ABOUT THIS TASK.
Convert the lines below into a JSON list of strings, one string per line, leaving out blank lines.

DATA FOR REVIEW.

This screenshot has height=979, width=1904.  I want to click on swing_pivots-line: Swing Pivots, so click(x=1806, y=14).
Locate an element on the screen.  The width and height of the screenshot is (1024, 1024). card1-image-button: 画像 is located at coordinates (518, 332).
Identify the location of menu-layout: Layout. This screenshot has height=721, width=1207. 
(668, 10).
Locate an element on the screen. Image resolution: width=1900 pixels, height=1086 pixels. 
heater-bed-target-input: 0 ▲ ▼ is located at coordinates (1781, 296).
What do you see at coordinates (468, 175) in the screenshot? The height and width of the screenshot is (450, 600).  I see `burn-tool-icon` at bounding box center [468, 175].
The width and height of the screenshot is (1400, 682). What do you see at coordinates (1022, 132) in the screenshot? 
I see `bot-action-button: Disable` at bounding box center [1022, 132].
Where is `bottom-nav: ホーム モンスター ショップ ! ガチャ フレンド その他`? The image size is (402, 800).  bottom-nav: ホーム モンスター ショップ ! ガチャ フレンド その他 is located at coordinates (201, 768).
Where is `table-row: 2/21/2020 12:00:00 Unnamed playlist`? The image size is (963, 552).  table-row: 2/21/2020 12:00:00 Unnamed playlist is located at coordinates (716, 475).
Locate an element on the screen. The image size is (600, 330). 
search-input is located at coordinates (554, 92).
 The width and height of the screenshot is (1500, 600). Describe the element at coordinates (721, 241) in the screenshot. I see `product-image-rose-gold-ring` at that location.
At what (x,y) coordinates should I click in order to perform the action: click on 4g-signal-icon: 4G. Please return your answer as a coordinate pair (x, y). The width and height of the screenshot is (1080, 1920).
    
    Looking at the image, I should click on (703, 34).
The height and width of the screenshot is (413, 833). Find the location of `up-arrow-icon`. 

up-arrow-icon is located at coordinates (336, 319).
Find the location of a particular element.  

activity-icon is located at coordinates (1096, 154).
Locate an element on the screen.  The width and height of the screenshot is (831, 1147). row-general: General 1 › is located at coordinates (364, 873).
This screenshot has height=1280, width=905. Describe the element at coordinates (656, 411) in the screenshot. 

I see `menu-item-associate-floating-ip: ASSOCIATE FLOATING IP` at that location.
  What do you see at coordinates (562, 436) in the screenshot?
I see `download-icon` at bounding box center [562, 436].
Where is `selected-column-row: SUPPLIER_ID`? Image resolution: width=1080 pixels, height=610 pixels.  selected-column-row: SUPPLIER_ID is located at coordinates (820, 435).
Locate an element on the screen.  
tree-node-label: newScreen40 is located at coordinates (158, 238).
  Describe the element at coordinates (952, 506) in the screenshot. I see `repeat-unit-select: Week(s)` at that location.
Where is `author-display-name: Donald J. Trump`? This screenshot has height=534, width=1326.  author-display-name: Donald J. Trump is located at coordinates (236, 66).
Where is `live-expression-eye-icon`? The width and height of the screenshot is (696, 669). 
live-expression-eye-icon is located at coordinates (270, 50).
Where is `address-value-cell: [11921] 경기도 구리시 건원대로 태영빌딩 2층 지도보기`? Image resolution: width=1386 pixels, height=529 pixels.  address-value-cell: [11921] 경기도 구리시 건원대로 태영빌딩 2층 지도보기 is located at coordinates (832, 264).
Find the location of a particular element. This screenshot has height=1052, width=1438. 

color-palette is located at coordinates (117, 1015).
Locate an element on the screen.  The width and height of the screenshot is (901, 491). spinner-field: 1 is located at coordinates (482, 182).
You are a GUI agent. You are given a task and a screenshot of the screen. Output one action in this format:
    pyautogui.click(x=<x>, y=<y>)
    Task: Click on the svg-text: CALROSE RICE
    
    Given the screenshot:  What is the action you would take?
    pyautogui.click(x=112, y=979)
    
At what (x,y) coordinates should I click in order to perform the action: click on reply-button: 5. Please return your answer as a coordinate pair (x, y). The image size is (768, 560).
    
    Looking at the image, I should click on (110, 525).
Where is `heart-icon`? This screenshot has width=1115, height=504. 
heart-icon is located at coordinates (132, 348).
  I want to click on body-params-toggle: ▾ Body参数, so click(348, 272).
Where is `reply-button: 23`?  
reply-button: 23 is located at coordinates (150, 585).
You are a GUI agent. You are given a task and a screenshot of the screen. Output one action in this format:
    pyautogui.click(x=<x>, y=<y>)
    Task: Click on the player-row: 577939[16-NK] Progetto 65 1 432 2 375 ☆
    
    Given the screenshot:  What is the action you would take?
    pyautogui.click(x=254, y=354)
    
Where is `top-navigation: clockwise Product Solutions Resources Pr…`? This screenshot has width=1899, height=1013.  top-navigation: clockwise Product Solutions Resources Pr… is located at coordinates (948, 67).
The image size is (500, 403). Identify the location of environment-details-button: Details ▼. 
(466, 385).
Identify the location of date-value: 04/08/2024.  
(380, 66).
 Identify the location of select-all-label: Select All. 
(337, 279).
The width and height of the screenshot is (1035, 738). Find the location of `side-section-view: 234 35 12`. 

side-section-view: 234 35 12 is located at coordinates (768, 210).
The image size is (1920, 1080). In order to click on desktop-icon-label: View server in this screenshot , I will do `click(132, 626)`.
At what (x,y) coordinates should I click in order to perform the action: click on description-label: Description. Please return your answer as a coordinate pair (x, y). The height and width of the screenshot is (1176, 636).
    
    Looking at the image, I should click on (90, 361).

RESPONSE AREA.
[
  "This screenshot has height=979, width=1904.  I want to click on swing_pivots-line: Swing Pivots, so click(x=1806, y=14).",
  "Locate an element on the screen.  The width and height of the screenshot is (1024, 1024). card1-image-button: 画像 is located at coordinates (518, 332).",
  "Identify the location of menu-layout: Layout. This screenshot has height=721, width=1207. ",
  "(668, 10).",
  "Locate an element on the screen. Image resolution: width=1900 pixels, height=1086 pixels. ",
  "heater-bed-target-input: 0 ▲ ▼ is located at coordinates (1781, 296).",
  "What do you see at coordinates (468, 175) in the screenshot? The height and width of the screenshot is (450, 600).  I see `burn-tool-icon` at bounding box center [468, 175].",
  "The width and height of the screenshot is (1400, 682). What do you see at coordinates (1022, 132) in the screenshot? ",
  "I see `bot-action-button: Disable` at bounding box center [1022, 132].",
  "Where is `bottom-nav: ホーム モンスター ショップ ! ガチャ フレンド その他`? The image size is (402, 800).  bottom-nav: ホーム モンスター ショップ ! ガチャ フレンド その他 is located at coordinates (201, 768).",
  "Where is `table-row: 2/21/2020 12:00:00 Unnamed playlist`? The image size is (963, 552).  table-row: 2/21/2020 12:00:00 Unnamed playlist is located at coordinates (716, 475).",
  "Locate an element on the screen. The image size is (600, 330). ",
  "search-input is located at coordinates (554, 92).",
  " The width and height of the screenshot is (1500, 600). Describe the element at coordinates (721, 241) in the screenshot. I see `product-image-rose-gold-ring` at that location.",
  "At what (x,y) coordinates should I click in order to perform the action: click on 4g-signal-icon: 4G. Please return your answer as a coordinate pair (x, y). The width and height of the screenshot is (1080, 1920).",
  "    Looking at the image, I should click on (703, 34).",
  "The height and width of the screenshot is (413, 833). Find the location of `up-arrow-icon`. ",
  "up-arrow-icon is located at coordinates (336, 319).",
  "Find the location of a particular element.  ",
  "activity-icon is located at coordinates (1096, 154).",
  "Locate an element on the screen.  The width and height of the screenshot is (831, 1147). row-general: General 1 › is located at coordinates (364, 873).",
  "This screenshot has height=1280, width=905. Describe the element at coordinates (656, 411) in the screenshot. ",
  "I see `menu-item-associate-floating-ip: ASSOCIATE FLOATING IP` at that location.",
  "  What do you see at coordinates (562, 436) in the screenshot?",
  "I see `download-icon` at bounding box center [562, 436].",
  "Where is `selected-column-row: SUPPLIER_ID`? Image resolution: width=1080 pixels, height=610 pixels.  selected-column-row: SUPPLIER_ID is located at coordinates (820, 435).",
  "Locate an element on the screen.  ",
  "tree-node-label: newScreen40 is located at coordinates (158, 238).",
  "  Describe the element at coordinates (952, 506) in the screenshot. I see `repeat-unit-select: Week(s)` at that location.",
  "Where is `author-display-name: Donald J. Trump`? This screenshot has height=534, width=1326.  author-display-name: Donald J. Trump is located at coordinates (236, 66).",
  "Where is `live-expression-eye-icon`? The width and height of the screenshot is (696, 669). ",
  "live-expression-eye-icon is located at coordinates (270, 50).",
  "Where is `address-value-cell: [11921] 경기도 구리시 건원대로 태영빌딩 2층 지도보기`? Image resolution: width=1386 pixels, height=529 pixels.  address-value-cell: [11921] 경기도 구리시 건원대로 태영빌딩 2층 지도보기 is located at coordinates (832, 264).",
  "Find the location of a particular element. This screenshot has height=1052, width=1438. ",
  "color-palette is located at coordinates (117, 1015).",
  "Locate an element on the screen.  The width and height of the screenshot is (901, 491). spinner-field: 1 is located at coordinates (482, 182).",
  "You are a GUI agent. You are given a task and a screenshot of the screen. Output one action in this format:",
  "    pyautogui.click(x=<x>, y=<y>)",
  "    Task: Click on the svg-text: CALROSE RICE",
  "    Given the screenshot:  What is the action you would take?",
  "    pyautogui.click(x=112, y=979)",
  "At what (x,y) coordinates should I click in order to perform the action: click on reply-button: 5. Please return your answer as a coordinate pair (x, y). The image size is (768, 560).",
  "    Looking at the image, I should click on (110, 525).",
  "Where is `heart-icon`? This screenshot has width=1115, height=504. ",
  "heart-icon is located at coordinates (132, 348).",
  "  I want to click on body-params-toggle: ▾ Body参数, so click(348, 272).",
  "Where is `reply-button: 23`?  ",
  "reply-button: 23 is located at coordinates (150, 585).",
  "You are a GUI agent. You are given a task and a screenshot of the screen. Output one action in this format:",
  "    pyautogui.click(x=<x>, y=<y>)",
  "    Task: Click on the player-row: 577939[16-NK] Progetto 65 1 432 2 375 ☆",
  "    Given the screenshot:  What is the action you would take?",
  "    pyautogui.click(x=254, y=354)",
  "Where is `top-navigation: clockwise Product Solutions Resources Pr…`? This screenshot has width=1899, height=1013.  top-navigation: clockwise Product Solutions Resources Pr… is located at coordinates (948, 67).",
  "The image size is (500, 403). Identify the location of environment-details-button: Details ▼. ",
  "(466, 385).",
  "Identify the location of date-value: 04/08/2024.  ",
  "(380, 66).",
  " Identify the location of select-all-label: Select All. ",
  "(337, 279).",
  "The width and height of the screenshot is (1035, 738). Find the location of `side-section-view: 234 35 12`. ",
  "side-section-view: 234 35 12 is located at coordinates (768, 210).",
  "The image size is (1920, 1080). In order to click on desktop-icon-label: View server in this screenshot , I will do `click(132, 626)`.",
  "At what (x,y) coordinates should I click in order to perform the action: click on description-label: Description. Please return your answer as a coordinate pair (x, y). The height and width of the screenshot is (1176, 636).",
  "    Looking at the image, I should click on (90, 361)."
]